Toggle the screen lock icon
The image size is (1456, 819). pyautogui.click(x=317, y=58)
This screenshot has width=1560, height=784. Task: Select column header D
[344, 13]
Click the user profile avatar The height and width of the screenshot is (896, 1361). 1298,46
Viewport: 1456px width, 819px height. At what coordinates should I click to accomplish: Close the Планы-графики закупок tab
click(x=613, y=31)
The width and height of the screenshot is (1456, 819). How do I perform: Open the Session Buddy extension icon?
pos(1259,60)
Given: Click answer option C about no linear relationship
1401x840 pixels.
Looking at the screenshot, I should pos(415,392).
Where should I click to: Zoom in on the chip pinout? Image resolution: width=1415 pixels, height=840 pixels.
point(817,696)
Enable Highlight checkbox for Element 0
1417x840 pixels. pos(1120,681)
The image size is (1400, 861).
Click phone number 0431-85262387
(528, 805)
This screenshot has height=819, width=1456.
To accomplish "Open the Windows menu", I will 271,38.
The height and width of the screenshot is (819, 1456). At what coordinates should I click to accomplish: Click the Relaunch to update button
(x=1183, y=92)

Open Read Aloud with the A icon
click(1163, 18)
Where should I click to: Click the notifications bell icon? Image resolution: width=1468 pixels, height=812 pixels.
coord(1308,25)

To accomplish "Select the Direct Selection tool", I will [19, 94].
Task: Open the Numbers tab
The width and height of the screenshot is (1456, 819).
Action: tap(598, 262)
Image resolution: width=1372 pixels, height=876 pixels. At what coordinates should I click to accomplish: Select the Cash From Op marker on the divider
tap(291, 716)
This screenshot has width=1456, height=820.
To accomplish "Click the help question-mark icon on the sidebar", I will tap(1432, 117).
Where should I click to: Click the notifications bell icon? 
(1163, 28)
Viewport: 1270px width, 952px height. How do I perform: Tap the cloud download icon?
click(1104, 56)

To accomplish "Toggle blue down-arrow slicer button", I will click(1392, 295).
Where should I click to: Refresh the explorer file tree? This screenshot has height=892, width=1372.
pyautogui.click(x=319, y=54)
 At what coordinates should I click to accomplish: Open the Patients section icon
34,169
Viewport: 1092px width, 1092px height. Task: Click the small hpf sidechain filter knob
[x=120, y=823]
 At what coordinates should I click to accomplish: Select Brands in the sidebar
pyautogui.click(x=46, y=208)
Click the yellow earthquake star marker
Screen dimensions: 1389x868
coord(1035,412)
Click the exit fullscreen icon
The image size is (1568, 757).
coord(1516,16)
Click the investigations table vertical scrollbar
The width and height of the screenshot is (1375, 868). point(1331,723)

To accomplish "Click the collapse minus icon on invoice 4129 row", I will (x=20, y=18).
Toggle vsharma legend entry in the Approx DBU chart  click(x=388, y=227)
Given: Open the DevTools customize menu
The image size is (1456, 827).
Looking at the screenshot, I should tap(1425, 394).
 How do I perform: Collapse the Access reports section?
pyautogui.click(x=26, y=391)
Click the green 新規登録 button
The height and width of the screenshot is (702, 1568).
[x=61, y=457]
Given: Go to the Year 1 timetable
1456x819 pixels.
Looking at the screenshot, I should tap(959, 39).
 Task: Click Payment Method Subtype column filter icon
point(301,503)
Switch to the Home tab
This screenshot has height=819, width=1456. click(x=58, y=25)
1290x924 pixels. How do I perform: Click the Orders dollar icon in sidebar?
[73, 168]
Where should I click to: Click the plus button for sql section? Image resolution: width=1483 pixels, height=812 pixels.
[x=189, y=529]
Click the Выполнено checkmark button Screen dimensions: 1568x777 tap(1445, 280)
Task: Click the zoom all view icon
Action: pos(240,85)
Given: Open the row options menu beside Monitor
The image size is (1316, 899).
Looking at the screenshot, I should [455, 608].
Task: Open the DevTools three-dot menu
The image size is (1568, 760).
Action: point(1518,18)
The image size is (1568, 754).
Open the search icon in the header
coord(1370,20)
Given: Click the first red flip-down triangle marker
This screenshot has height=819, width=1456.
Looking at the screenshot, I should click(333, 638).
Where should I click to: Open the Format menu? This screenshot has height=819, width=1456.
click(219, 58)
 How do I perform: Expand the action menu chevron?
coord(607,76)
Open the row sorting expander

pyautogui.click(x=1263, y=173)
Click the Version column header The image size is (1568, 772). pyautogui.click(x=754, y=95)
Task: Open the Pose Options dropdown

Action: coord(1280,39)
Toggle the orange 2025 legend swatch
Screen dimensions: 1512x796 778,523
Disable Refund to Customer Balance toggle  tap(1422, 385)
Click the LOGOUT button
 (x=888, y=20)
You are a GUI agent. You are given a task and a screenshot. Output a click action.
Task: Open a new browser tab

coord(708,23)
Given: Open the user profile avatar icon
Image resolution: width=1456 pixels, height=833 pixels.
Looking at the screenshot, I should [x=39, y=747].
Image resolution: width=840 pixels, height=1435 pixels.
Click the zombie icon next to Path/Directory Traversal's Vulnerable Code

_ _ _ _ _ _ _

Identify every line above with the string "profile" in it. Copy those lines.

Click the user profile avatar The height and width of the screenshot is (896, 1361). 1298,46
Given: Open the user profile avatar icon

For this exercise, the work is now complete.